Exercise aim - Across the records, count every line that includes "computer" and give the number by itself.

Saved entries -
········

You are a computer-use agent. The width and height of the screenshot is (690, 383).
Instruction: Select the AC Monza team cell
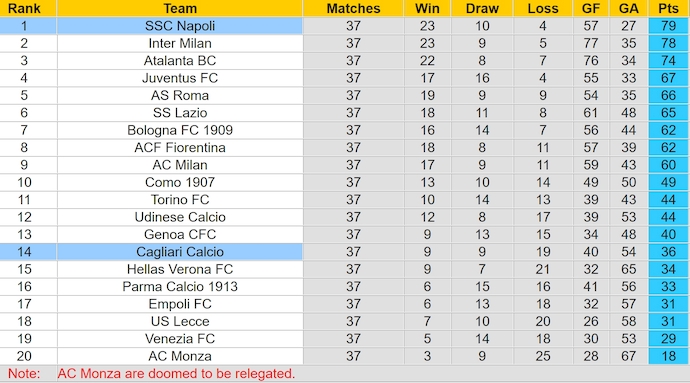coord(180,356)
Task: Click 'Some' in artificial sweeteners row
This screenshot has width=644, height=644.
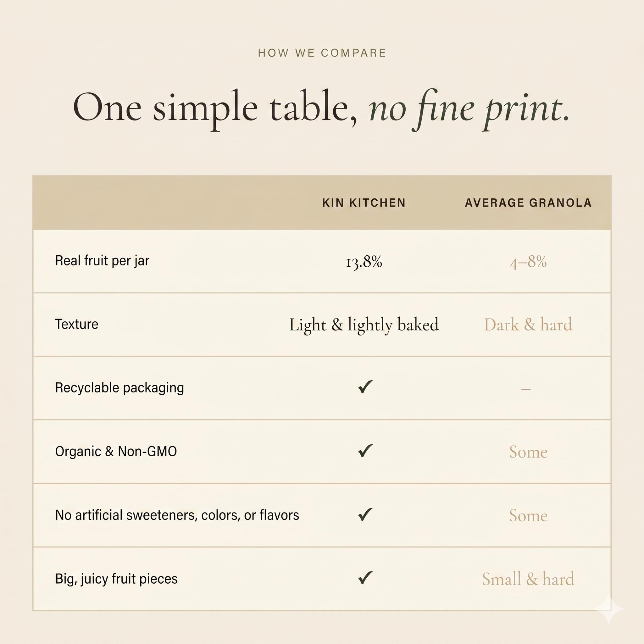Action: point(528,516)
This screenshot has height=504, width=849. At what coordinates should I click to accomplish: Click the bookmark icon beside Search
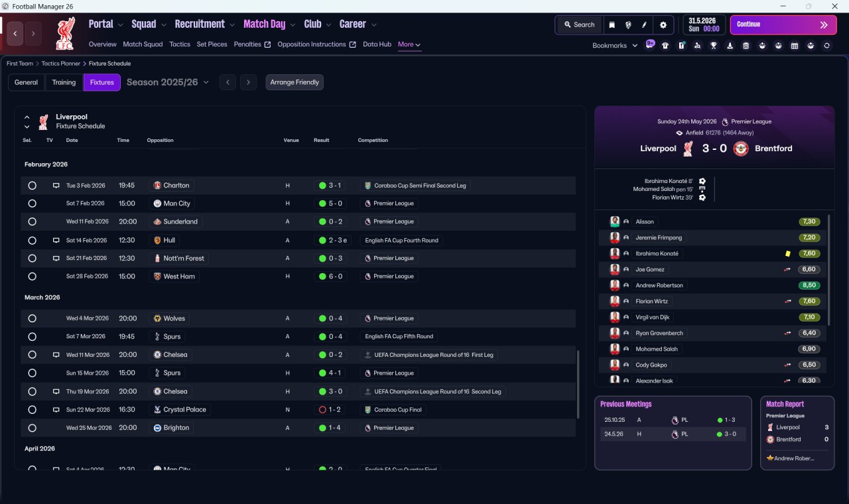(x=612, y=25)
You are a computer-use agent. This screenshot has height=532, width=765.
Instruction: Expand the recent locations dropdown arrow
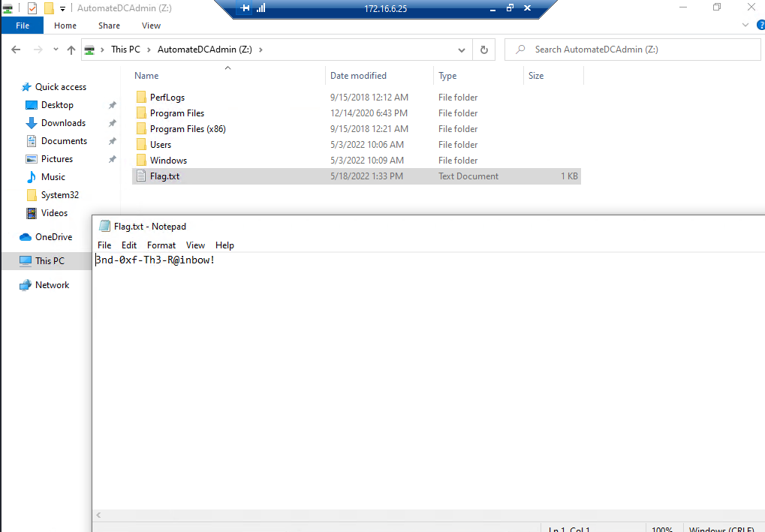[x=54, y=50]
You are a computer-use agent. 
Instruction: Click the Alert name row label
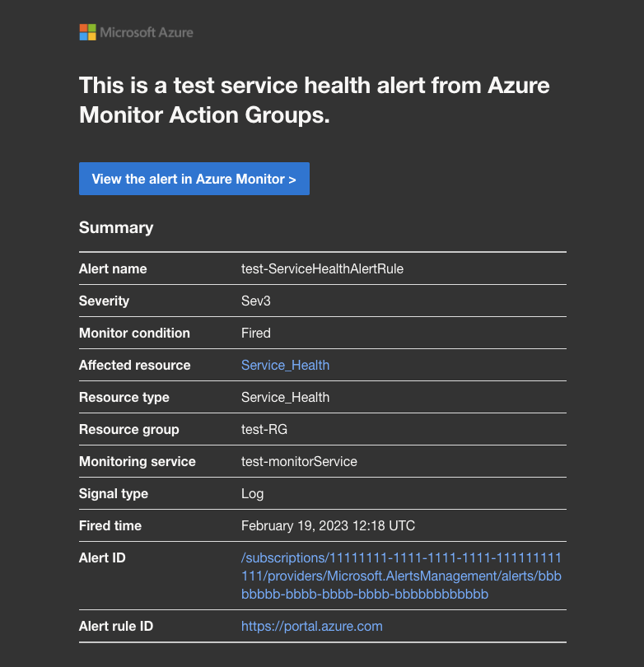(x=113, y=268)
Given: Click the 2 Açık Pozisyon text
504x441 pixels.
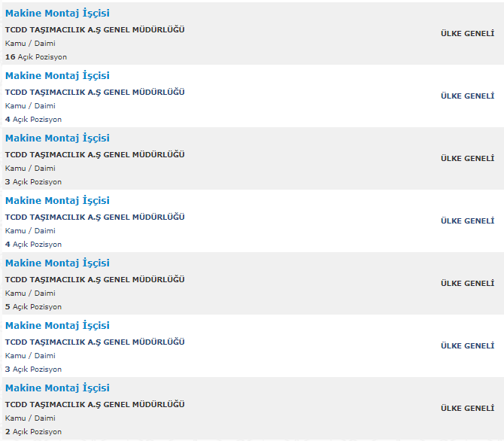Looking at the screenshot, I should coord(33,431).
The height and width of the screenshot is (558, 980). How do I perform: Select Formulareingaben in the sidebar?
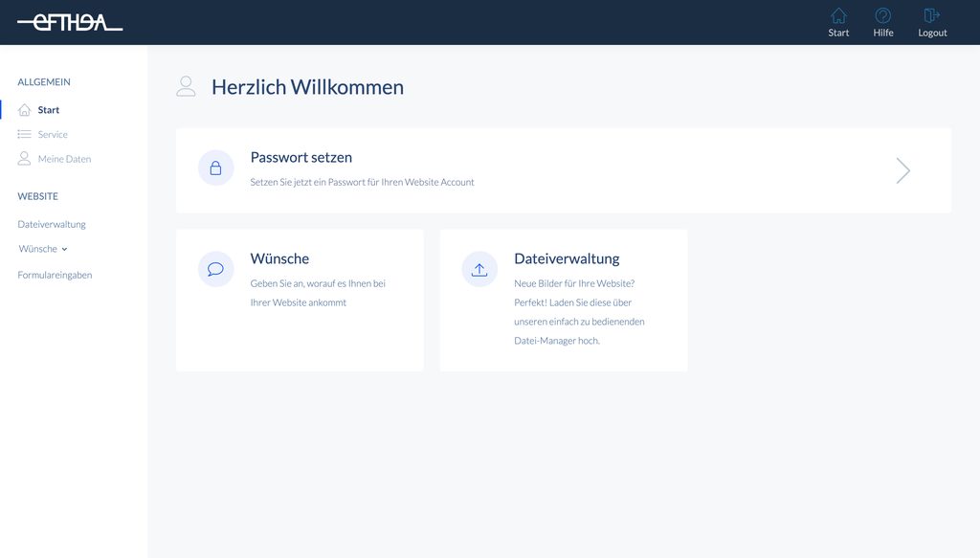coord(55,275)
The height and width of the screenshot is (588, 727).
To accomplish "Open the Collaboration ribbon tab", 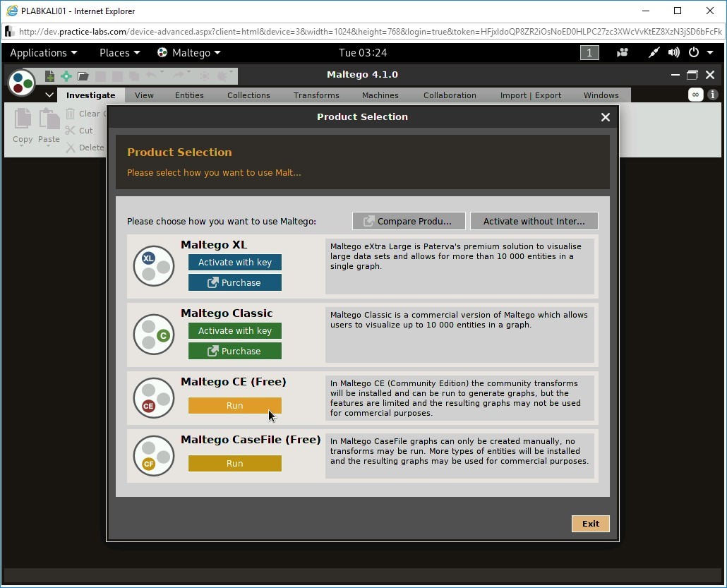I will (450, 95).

········

Solution for this exercise - 3